Pedro Dom era filho de um ex-policial, de uma família de classe média do Rio de Janeiro, aparentemente com todas as condições de ter seguido uma vida estável e tranquila. Mas os motivos que movem os desejos e fragilidades de uma pessoa nem sempre correspondem às aparências. A narrativa tomou rumos inesperados e ele virou um especialista em assaltos a apartamentos. Não há registro de homicídio em sua ficha policial, até o fim, mas as testemunhas relataram extrema crueldade nas abordagens.

Ao redor de qualquer pessoa existem inúmeras versões. Vale para qualquer um de nós, somos diferentes de acordo com o lugar, as circunstâncias e sobretudo, as companhias. Para as vítimas, Pedro Dom era um criminoso cruel. Para os policiais, um bandido esperto. Para as namoradas, bonito e carinhoso. Para o pai, um rapaz inteligente, Robin Hood dos tempos modernos. A culpa mordaz pelo desfecho triste de Pedro Dom acompanhou o pai até o fim. Ele se perguntava como deixou acontecer, como foi incapaz de evitar. O pai que abraçou o cadáver do filho e tentou tocar, através do ferimento, no seu coração oculto.

O romance de Tony Belloto corre veloz, é uma leitura rápida e marcante, entrecortada por músicas da época, fatos históricos, lembranças de um passado recente que o leitor reconhece. Não faltam diálogos realistas, muitas cenas de sexo, a vida real de Pedro com doses de ficção, detalhes sobre os crimes do planejamento à comemoração do êxito. Pedro Dom torna-se um garoto muito próximo de quem lê sua história.
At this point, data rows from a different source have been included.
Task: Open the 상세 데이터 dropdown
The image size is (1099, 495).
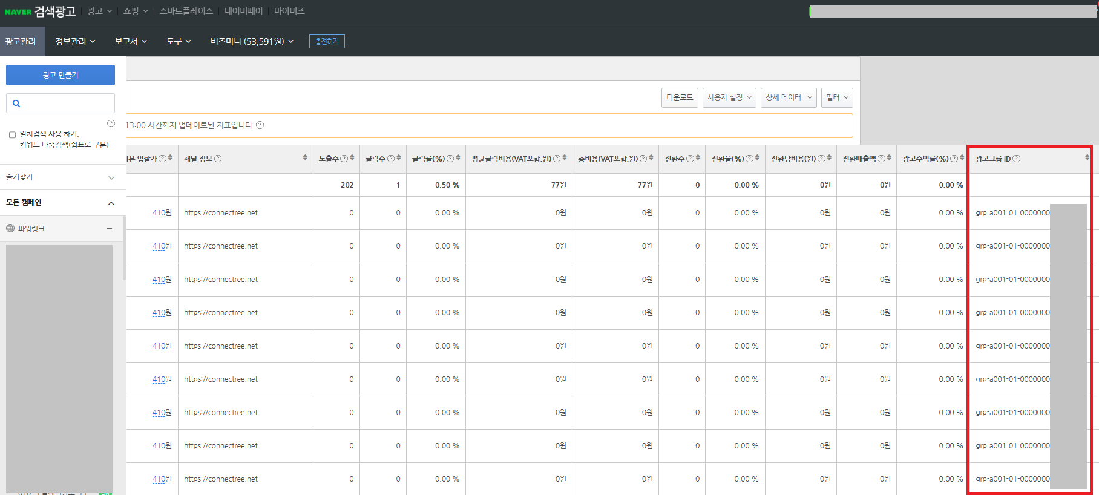Action: [x=788, y=97]
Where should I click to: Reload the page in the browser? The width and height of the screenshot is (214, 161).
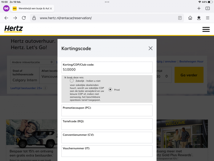point(24,18)
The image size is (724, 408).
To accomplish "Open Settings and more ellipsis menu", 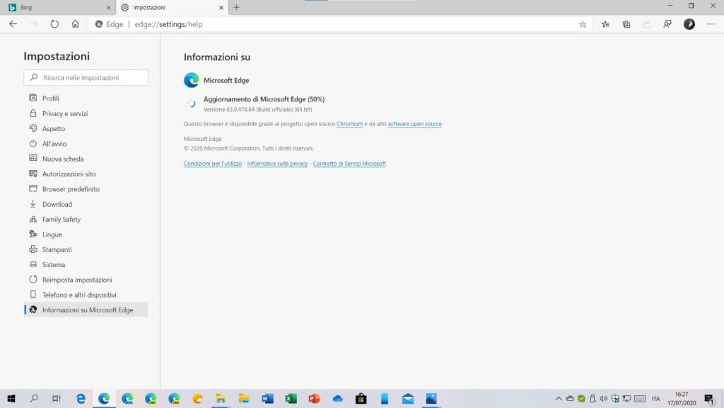I will pyautogui.click(x=711, y=24).
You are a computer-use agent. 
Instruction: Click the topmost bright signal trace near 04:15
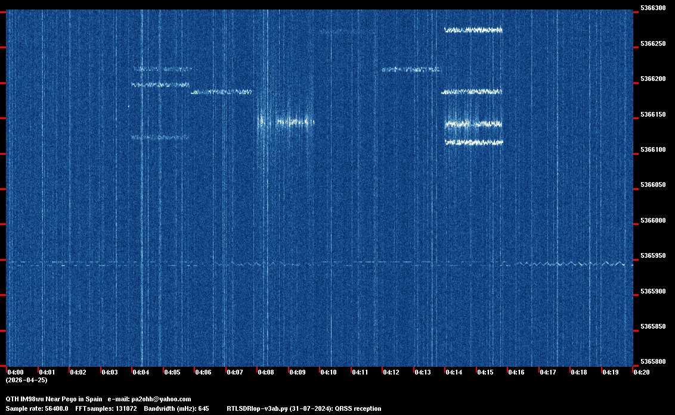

Essa é uma das forças da literatura, nos levar para lugares onde nunca estaríamos, ou nunca desejaríamos estar. A cena de um crime. A conversa de criminosos. Os bastidores de uma batida policial. Os acertos de contas. Estamos cercados de violência por todos os lados, na vida real. A razão para ler um livro dessa natureza está na possibilidade de uma compreensão mais ampla da condição humana.

Pedro Dom ficou preso uns dias no Espírito Santo, com nome falso. Por coincidência, eu conheci a penitenciária em novembro de 2019, quando participei do projeto Ler Liberta e fui conversar com os internos sobre literatura. Fomos recebidos com o show da banda de música da unidade prisional. Quando entramos eles tocavam "Enquanto houver sol", dos Titãs. No dia do clube do livro eu contei esse episódio ao Tony Belloto. Essa música diz muito sobre nossa angústia contemporânea. A violência destrói tudo ao redor. Mesmo assim ainda sobra a esperança de que escrever livros e conversar sobre eles pode mudar alguma coisa, principalmente nos lugares onde o encontro com o sol tem hora marcada.